The bonus is I also figured out the white balance on my camera so the pics look way better than last time I was there. The down side is I only got a few pics and two videos, still I thought I would share. Oh and I still need to work on holding the camera steady.

























Below are videos of the same reefs.


----------



## jim t (Sep 30, 2007)

Can you hold the camera a little more steady?...

Kidding... COOL video.

Seems the chain link attracts more bait and/or juvies.

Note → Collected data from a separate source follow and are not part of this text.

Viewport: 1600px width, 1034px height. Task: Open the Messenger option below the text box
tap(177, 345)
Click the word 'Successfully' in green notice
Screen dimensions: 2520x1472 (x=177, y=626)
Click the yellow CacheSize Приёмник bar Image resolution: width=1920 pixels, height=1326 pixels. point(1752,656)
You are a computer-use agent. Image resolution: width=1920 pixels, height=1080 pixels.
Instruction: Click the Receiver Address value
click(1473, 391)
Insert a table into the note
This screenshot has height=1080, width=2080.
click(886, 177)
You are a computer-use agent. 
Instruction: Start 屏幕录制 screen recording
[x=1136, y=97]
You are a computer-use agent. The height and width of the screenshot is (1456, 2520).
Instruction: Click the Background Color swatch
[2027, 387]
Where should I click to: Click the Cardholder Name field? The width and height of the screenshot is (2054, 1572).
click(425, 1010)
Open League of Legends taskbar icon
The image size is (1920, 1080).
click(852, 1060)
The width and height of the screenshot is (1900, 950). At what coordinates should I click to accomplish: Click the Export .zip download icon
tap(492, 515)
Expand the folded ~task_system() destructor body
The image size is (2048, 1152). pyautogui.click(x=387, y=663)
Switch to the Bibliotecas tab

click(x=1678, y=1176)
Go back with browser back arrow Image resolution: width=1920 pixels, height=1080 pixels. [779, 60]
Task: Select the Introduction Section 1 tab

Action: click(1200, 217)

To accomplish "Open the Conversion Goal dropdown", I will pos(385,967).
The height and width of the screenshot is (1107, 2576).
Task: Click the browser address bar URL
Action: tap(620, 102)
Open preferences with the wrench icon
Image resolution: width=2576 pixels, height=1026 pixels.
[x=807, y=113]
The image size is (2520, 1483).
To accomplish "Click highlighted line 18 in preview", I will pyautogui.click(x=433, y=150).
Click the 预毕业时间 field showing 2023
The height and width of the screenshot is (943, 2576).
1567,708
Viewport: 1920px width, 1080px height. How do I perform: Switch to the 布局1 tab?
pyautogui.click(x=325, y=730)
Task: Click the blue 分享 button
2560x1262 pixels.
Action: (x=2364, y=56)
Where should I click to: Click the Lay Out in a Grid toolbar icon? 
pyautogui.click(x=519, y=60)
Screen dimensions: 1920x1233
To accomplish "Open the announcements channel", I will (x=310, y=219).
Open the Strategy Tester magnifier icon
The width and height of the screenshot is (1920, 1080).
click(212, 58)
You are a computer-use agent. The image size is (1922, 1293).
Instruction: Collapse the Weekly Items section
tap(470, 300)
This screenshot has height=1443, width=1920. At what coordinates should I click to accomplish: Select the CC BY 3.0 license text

Maybe only one or two keepers on each though.

Thanks,

Jim


----------



## Native Diver (Aug 8, 2009)

Thanks for sharing.:thumbup:


----------



## ryanbr (Oct 10, 2007)

You can't get much better vis. Beautiful. Your rebar looks like a nice frame. You may want to try bulking it up with more fence material, stuff inside it,etc. Density,density,density. 
Chris


----------



## Nopierpressure (Jul 27, 2010)

Cool videos! Thanks for sharing. :thumbup:


----------



## ROBERTSMOSSYOAK (May 25, 2010)

Steve thanks for the Great trip.
jim-t #2 vid=2bigass endangered ARS like40lbs+each I was 8 feet above them wile they got their picture taken, with a spear gun I could not shoot ?
On our next drop our bubble watcher broke a big rod on something that I am glad we did not see. 
Thanks also to this forum .
We would not have connected without it.
Scott Roberts


----------



## mkpitts6 (Feb 23, 2008)

Thanks for sharing! Maybe you can take those bad boys home soon!


----------



## Buckyt (Oct 1, 2007)

Way cool! I wish I had learned to dive when I was younger.


----------



## Bill Me (Oct 5, 2007)

Can you swim down there with my bait for me? I am sick of the little ones getting it.


----------



## DreamWeaver21 (Oct 3, 2007)

ROBERTSMOSSYOAK said:


> Steve thanks for the Great trip.
> jim-t #2 vid=2bigass endangered ARS like40lbs+each I was 8 feet above them wile they got their picture taken, with a spear gun I could not shoot ?
> On our next drop our bubble watcher broke a big rod on something that I am glad we did not see.
> Thanks also to this forum .
> ...


Scott. I trust you got you shaft from MBT. I enjoyed having you out. Message me next time you are in town.


----------



## Deeplines (Sep 28, 2007)

I saw some NICE ruby redlips on that 1st reef. I love my ruby redlips, if you give me #'s I will throw the ARS away and just take the rubys. :thumbsup:

Thanks for posting and that 2nd spot looks like it is gonna be hotbed for some ARS in about 2 years. :thumbup:


----------



## ARDVARK (Dec 5, 2008)

thanks for the post


----------



## stringle (Oct 3, 2007)

Very cool.


----------



## jdhkingfisher (Aug 6, 2010)

very very cool


----------



## Diverrite (May 17, 2009)

Cool vids, grate viz. That was a HOG on the rebar. 


Thanks


----------